I don't know about coffee, but there was an experiment done a while ago that showed that, for corporate office jobs, people with white-sounding names were more likely to get interviews than people with black-sounding names when their resumes were otherwise identical.
That's far, far different, however, from saying that an NFL GM's draft decisions are likely to be influenced by race. Extrapolating from one to the other is not warranted, IMO.
Why?
There are a number of significant differences.
Football teams are generally more racially diverse than corporate offices, so I'd expect there to be less racism in sports (since racism stems from a certain kind of ignorance, and racial diversity cuts down on that ignorance).
Sports performance is usually easier to measure than office-job performance, so it's easier to tell when your hiring policies are inefficient.
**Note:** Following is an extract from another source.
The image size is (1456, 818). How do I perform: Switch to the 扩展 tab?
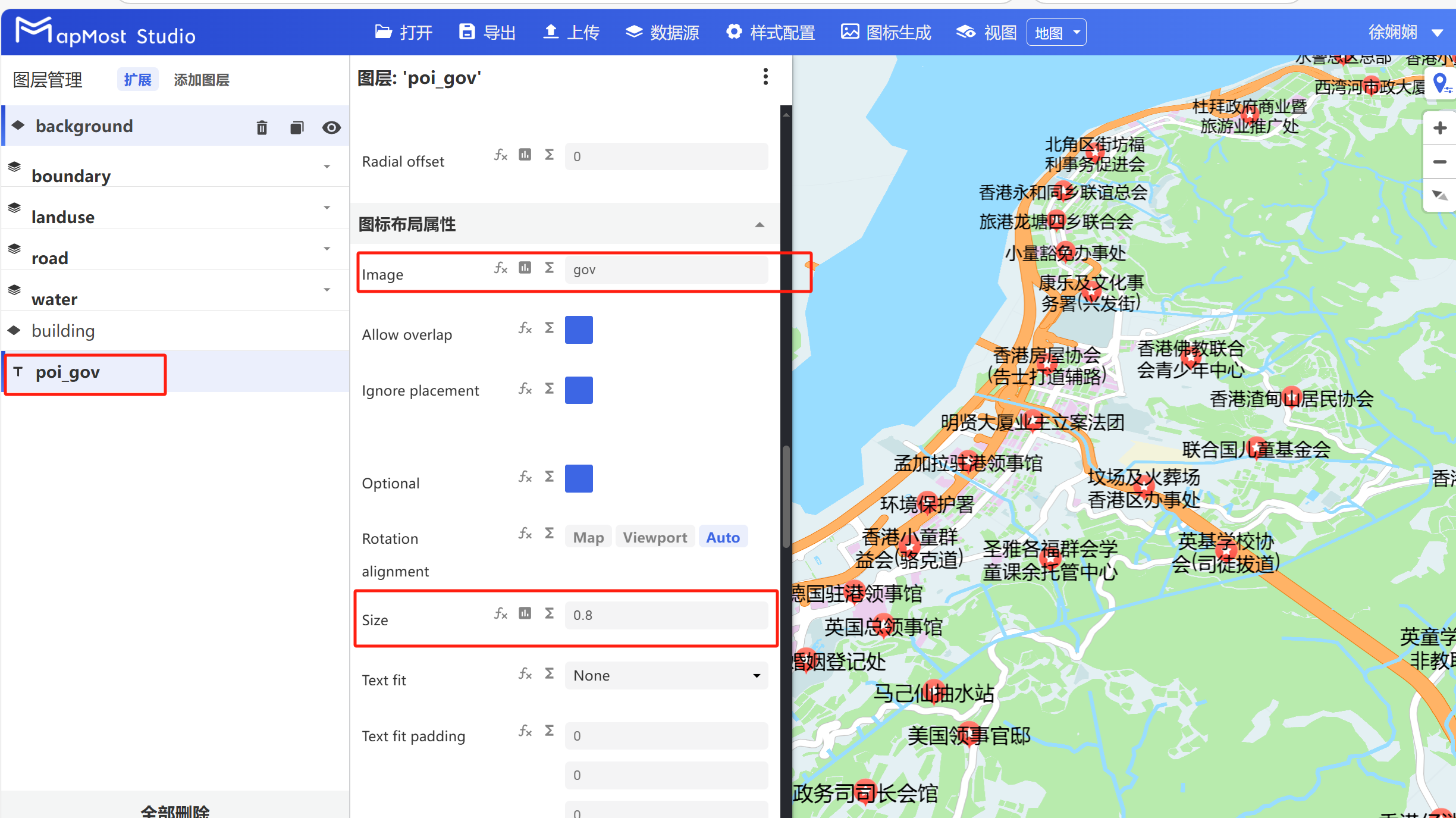click(137, 79)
GMs' jobs are on the line when they draft stupidly. People making hiring decisions for corporations often have little to lose when their decisions are dumb (in part because of the previous point -- nobody will know). People making hiring decisions might base their decisions on whom they'd want to work down the hall from and hang out with after work; GMs are probably less interested in that kind of stuff and more interested in winning games.
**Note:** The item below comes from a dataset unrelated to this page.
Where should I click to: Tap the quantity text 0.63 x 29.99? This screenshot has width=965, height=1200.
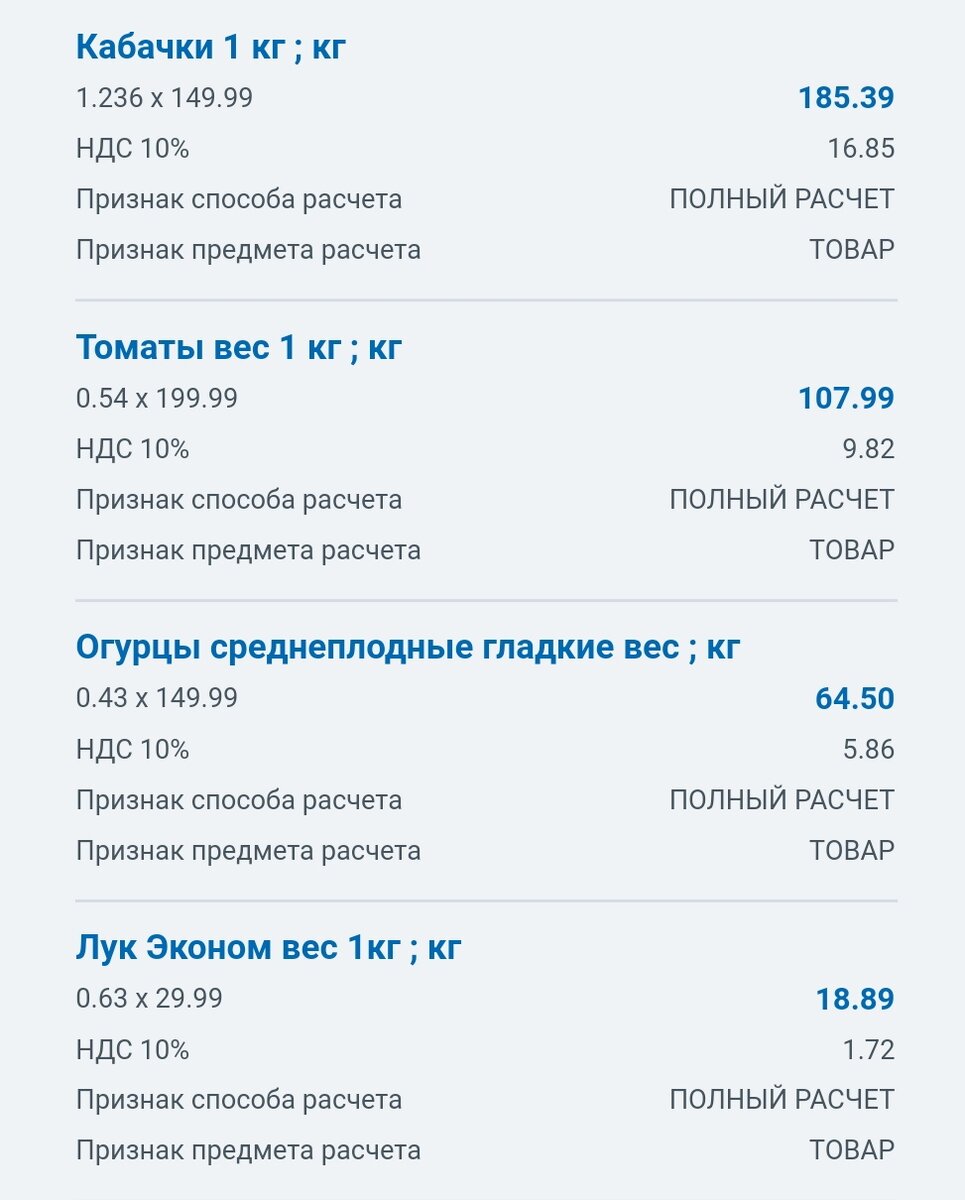tap(149, 998)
GMs have a lot more to go on than a candidate's name or resume. Subconscious influences probably play bigger roles when there's little other information to go on. Once you personally interview someone, talk to his college coaches about him, watch lots of game film of him, etc., your initial subconscious impressions won't matter as much as when all you have is a one-page resume that is probably pretty similar to the hundreds of others you've got.
Those are just the things that came to me after one minute's reflection. I'm sure there are plenty of others.